Chicas in soccer are revolutionizing el deporté. Girls as young as four  years old are breaking the boys-club and are creating their own leagues, playing in co-ed teams, and becoming fútbol superstars.

History of women in sports 

There was a time when sports were “boys only” but that quickly changed in 1972. Before the Title IX legislation in 1972, women were not allowed to participate in sports. In 1972, this law mandated gender equity in education which drew women to participate in sports and sports activities. It began with varsity squads growing in college institutions which quickly spread nationally.  The nation established a professional squad in 1985. In 1995, the National Women’s League was launched and, as recently as 2001, the very first professional league made its debut. Women’s soccer took off with such endeavor that cities began to incorporate girls into their teams.

Co-ed soccer

Nahua Romo-Lara, a sophomore at Prairie View A & M  says, “My parents wanted me involved in sports. I started playing co-ed soccer at age 4. [My first two years] were coed, but at age 6, girls were put on girl teams. At that age you don’t notice the differences between guys. We were first introduced to the concept of soccer…so I saw [GUYS] as competition. I am happy where I’m at now. I’m soccer smart. I know what next steps should be. I know when they will kick the ball or when they will run.”

“My mother says I was very good. It was the first sport I tried and I was good at it. Now I am 20 and still play soccer for Prairie View A & M,” adds Romo-Lara.

Liliana Balboa of Houston Texas is one young lady fighting just as hard as any male counterpart to stay on her team. She says, “Well to be honest, it was tough. I remember my dad asking one of the coaches if I could play in his team, but the coach said I was a girl and didn’t know how to play.”

Girls like Balboa are breaking away from these stereotypes and are fighting to prove that women are just as capable as men to make it big in the world of sports!

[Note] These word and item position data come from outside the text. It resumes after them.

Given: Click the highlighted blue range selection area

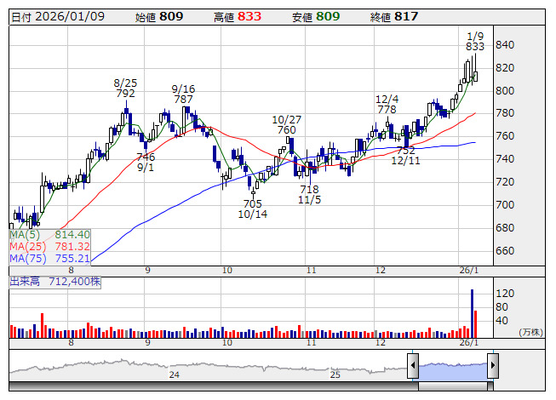Looking at the screenshot, I should pyautogui.click(x=453, y=370).
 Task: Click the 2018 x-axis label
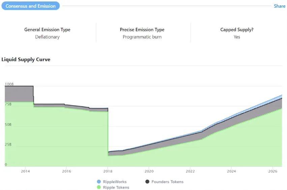pyautogui.click(x=108, y=171)
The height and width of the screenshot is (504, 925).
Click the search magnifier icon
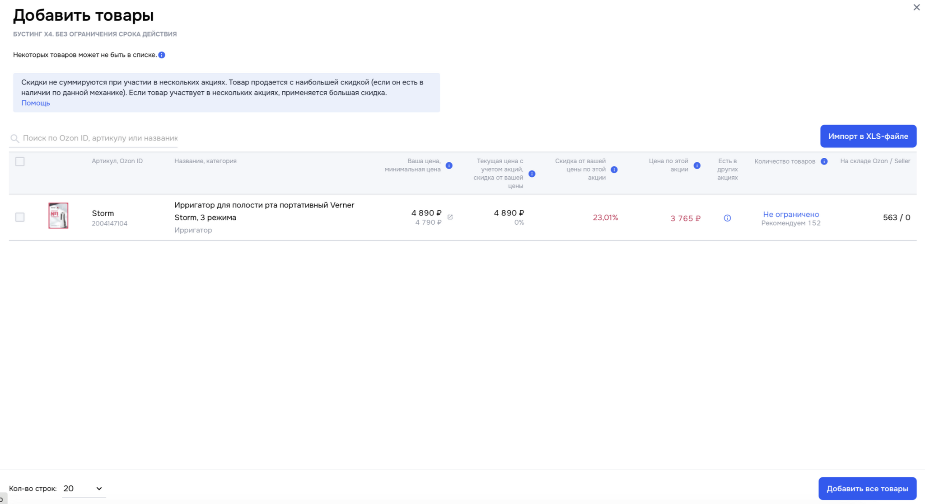pos(15,138)
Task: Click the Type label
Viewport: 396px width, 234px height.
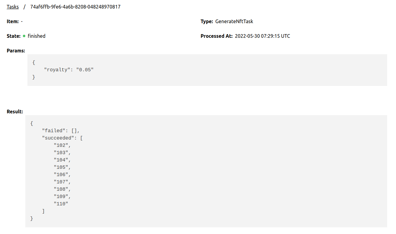Action: click(207, 21)
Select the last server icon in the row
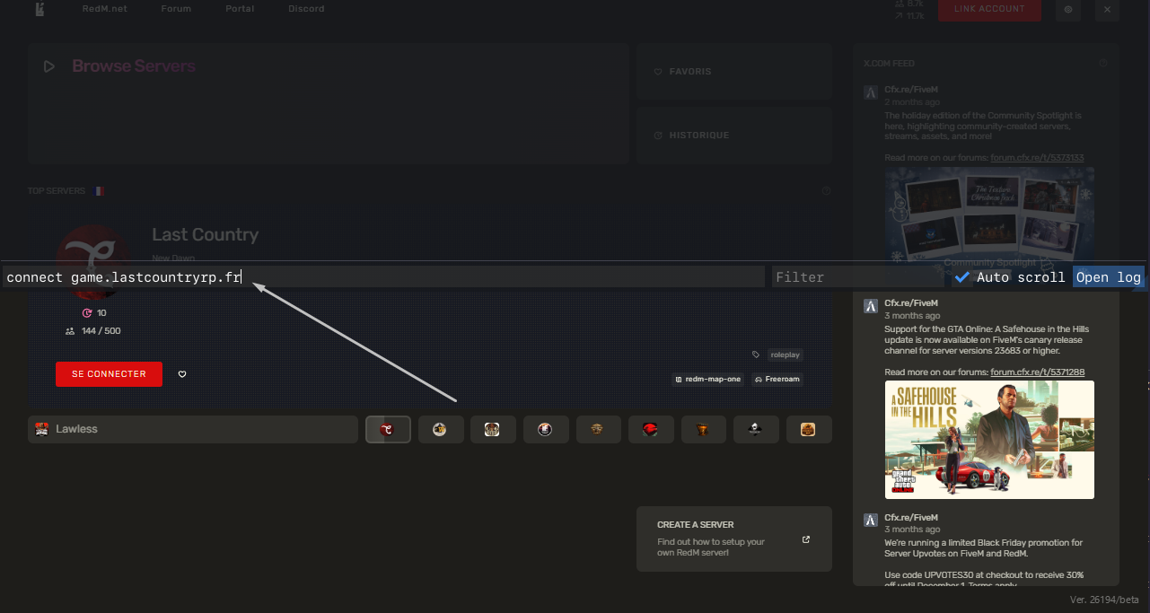 808,429
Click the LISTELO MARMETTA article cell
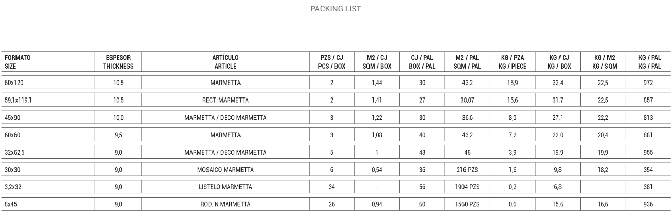Screen dimensions: 672x212 coord(226,187)

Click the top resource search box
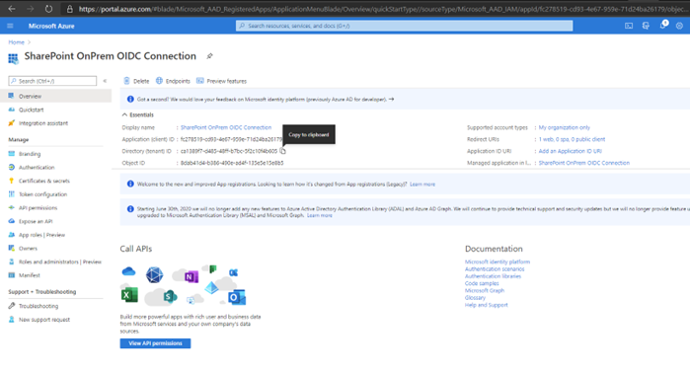tap(404, 26)
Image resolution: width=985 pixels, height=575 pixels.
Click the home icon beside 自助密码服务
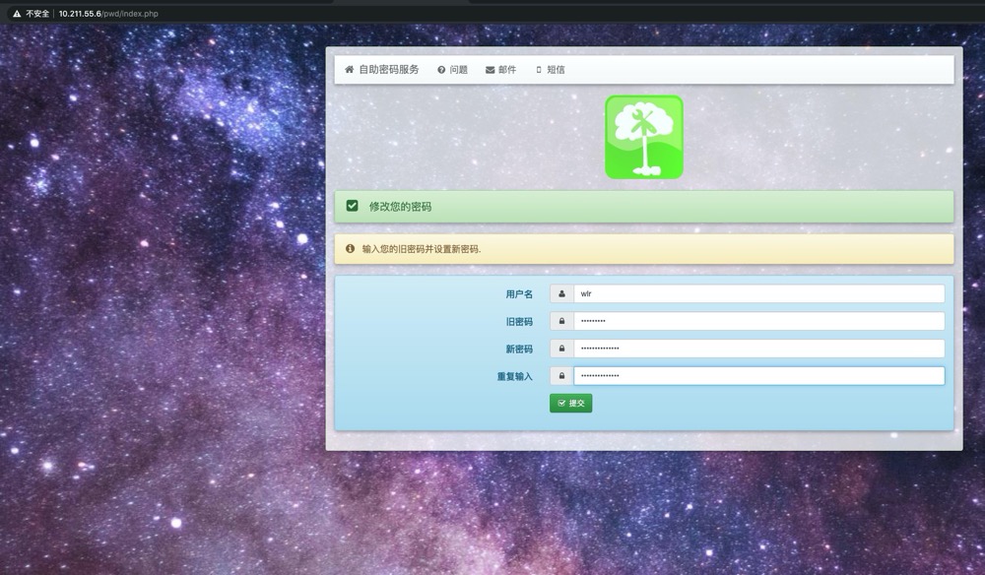point(349,70)
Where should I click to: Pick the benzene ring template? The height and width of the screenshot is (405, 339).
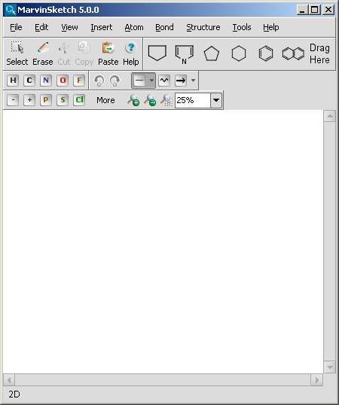tap(266, 53)
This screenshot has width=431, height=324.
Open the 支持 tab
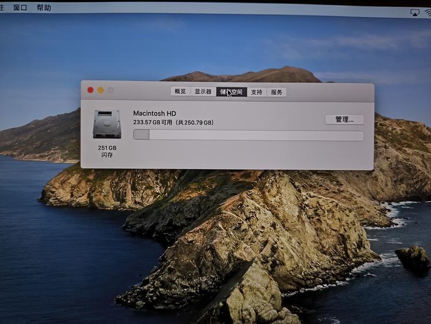coord(256,92)
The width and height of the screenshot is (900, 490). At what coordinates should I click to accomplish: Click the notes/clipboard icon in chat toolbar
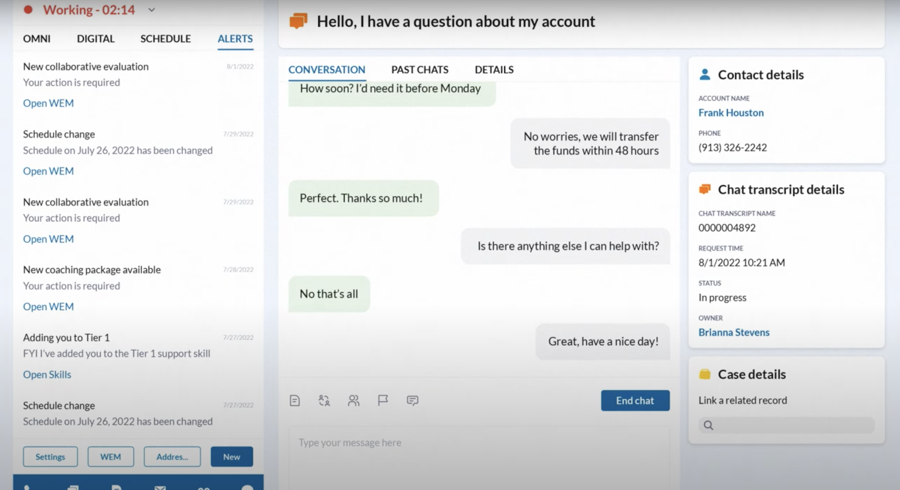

Gender does not define how well you play in sports.

Women may feel that the social inequalities of being a woman defines them and that joining masculine sports is unheard of, but Balboa says, “That’s when my dad decided to make his own team. I remember my first game like it was yesterday. I was super nervous. Being the only girl on the team and a beginner I could say I wasn’t as good as the guys. The guys would drop me to the ground with no mercy at all. At first, I felt like I didn’t belong. But as my dad coached me, I earned respect when I became…better than many of the guys.”

Others, like Bianca Garza, 19,  from Prairie View A&M, view sports differently.  “Sports should be a hobby and [about] staying fit. It is extremely hard to become a professional athlete and it’s only getting harder. Getting an education ensures that you will be successful in the long run. I think sports, like soccer, should never be more important than education. Sports are unpredictable, [an education is not],” says  Garza.

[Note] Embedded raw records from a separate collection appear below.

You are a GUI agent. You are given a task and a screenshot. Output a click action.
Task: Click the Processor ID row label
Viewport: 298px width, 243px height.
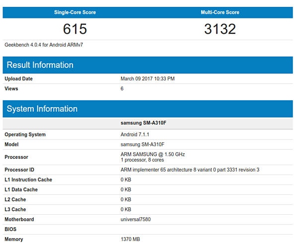click(19, 170)
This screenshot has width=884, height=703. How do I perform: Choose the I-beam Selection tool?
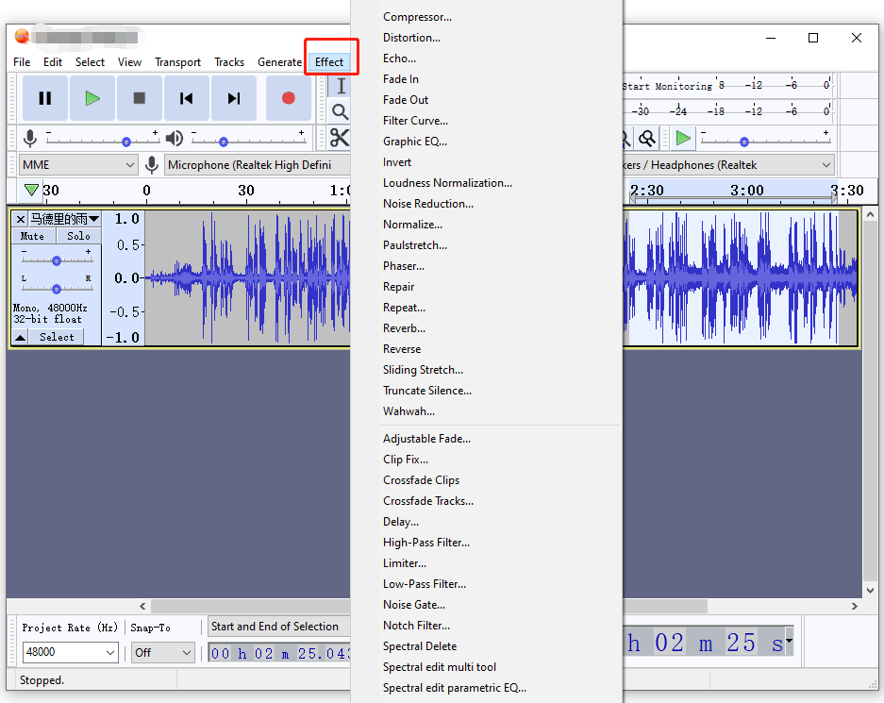click(341, 86)
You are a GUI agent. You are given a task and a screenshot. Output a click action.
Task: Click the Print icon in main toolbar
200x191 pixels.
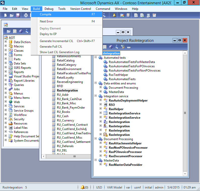[26, 15]
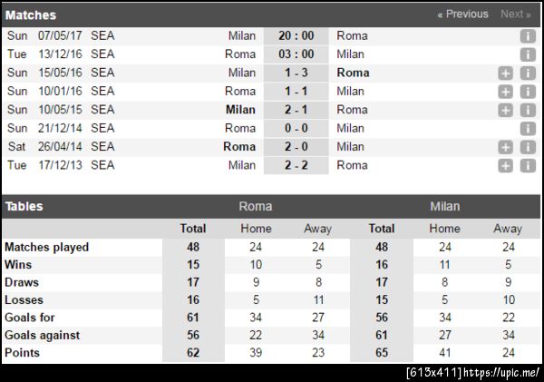Open info icon for 26/04/14 match
Screen dimensions: 544x382
[528, 147]

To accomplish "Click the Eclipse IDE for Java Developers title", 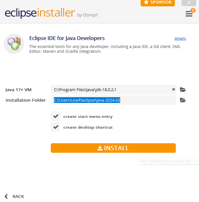I will coord(67,38).
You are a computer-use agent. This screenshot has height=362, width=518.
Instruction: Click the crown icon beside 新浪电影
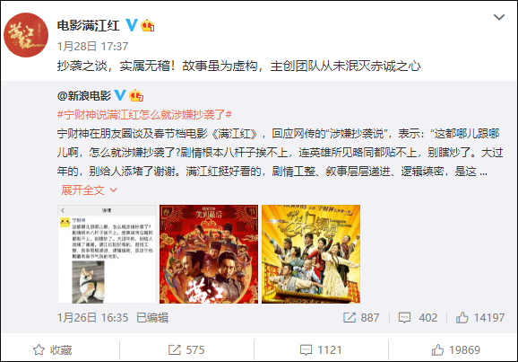click(136, 95)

“My family has always had high expectation of me…but I enjoyed kicking the ball around,” adds Garza.

Finding inspiration in sports

Inspiration is a potential opportunity to strive for success. These three young women say that having someone believe in them helped them continue to play. Balboa says, “My dad is my inspiration and coach. He made a recreational team in Houston at age 8…he took time to support me…no matter what it took, even if I had to play with guys. There wasn’t a game he would miss. If it wasn’t for him, I would not have achieved such greatness in the sport.”

For inspiration, Balboa also looks to other women in her school’s Varsity and Junior Varsity teams to help motivate her endeavors to continue to play soccer. She says, “At every game the opponent’s coach or a girl would compliment my skills.”

“I tell them that practice is key,” she adds.

Whether you want to be the next fútbol superstar or are playing for fun, always remember that girls are just as good as guys. Determination is key! “I think girls have the potential to be just as good as most guys. We just have to be as determined and as hard working as they are,” Garza stressed.